The SouthtownStar - 7/15/2020

Jul. 15--A long-awaited cleanup of contamination at the former Tinley Park Mental Health Center in Tinley Park is moving closer to reality.

Earmarked in a recent piece of legislation signed by Gov. J.B. Pritzker, $15 million is being allocated from the state's six year Rebuild Illinois capital plan, according to officials.

The grant money would be directed to the village, but how soon that might occur and a timetable for when work would begin remain unclear.

Late last year, Tinley Park officials wrote to the Illinois Environmental Protection Agency saying conditions on the property present "an imminent and substantial endangerment" to the environment and public health.

The village asked the agency to step in and rid the 280-acre site of contaminants and secure the property with a fence.

The mental health center, northwest of Harlem Avenue and 183rd Street, closed in 2012. Tinley Park had been in negotiations with the state to acquire the property, with initial plans for a large housing development there and more recently a combination harness racing track and casino.

Pritzker, however, stepped in last October and blocked a possible sale of the site after the Chicago Tribune reported on business dealings involving one of the racino developers, and there have been no further talks since.

The village had previously estimated the cost of getting the site ready for development, including environmental cleanup and demolition of the many buildings on the property, at $12.4 million.

Testing completed in 2014 by a consultant hired by the village revealed environmental issues such as asbestos, an abandoned sewage treatment plant, leaking underground storage tanks holding gasoline and other petroleum products, drums containing chemicals and soil contaminated with mercury and lead.

In 2015, Tinley Park planned to pay the state what was then an asking price of $4.16 million for the property in a bid to gain greater control over what might be built there, then backed away from that idea.

Funding for the $45 billion Rebuild Illinois program relies in part on borrowing and increased revenue from sources such as higher taxes on fuel and money expected to be generated by an expansion of gambling in the state, including the addition of a casino in the south suburbs.

State Sen.

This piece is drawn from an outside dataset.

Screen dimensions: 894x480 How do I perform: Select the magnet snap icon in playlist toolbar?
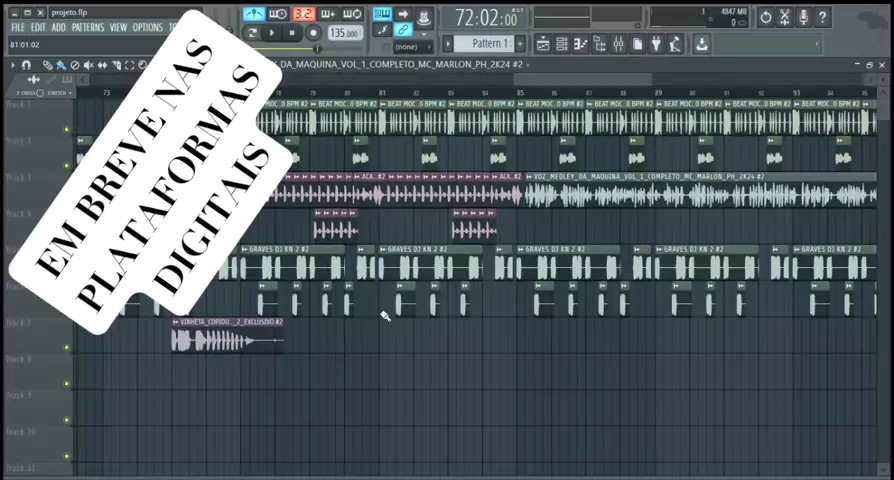point(26,65)
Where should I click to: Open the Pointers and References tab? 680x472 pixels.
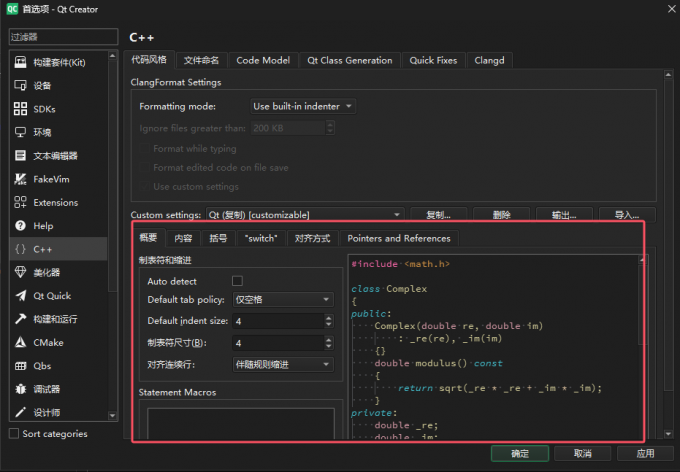click(x=398, y=238)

Michael Hastings, D-Frankfort, who worked to secure the allocation for Tinley Park, said the village would need to work out an agreement with the state to either get ownership of the site or gain access to it for the cleanup.

Dave Niemeyer, Tinley Park's village manager, said Hastings told village officials about the process but that no talks had yet been scheduled with the state.

No detailed analysis of the property's condition has been made since the 2014 consultant's study, but a complaint filed by Tinley Park resident Nancy O'Connor brought Illinois EPA inspectors to the site last December.

A copy of their report, obtained by the Daily Southtown through a public records request, showed containers of known, as well as unknown, materials scattered around the property. Inside the power plant are about 30 metal and plastic drums, most of which are not labeled while others are labeled as containing used oil, according to the state examination.

In another building were dozens of of cans of paint thinner, and some barrels, the contents of which are not known, had been dumped in areas of the property.

Due to large amounts of suspected asbestos in the buildings, most were not entered, although one inspector wearing a respirator went into some of the structures, according to the report.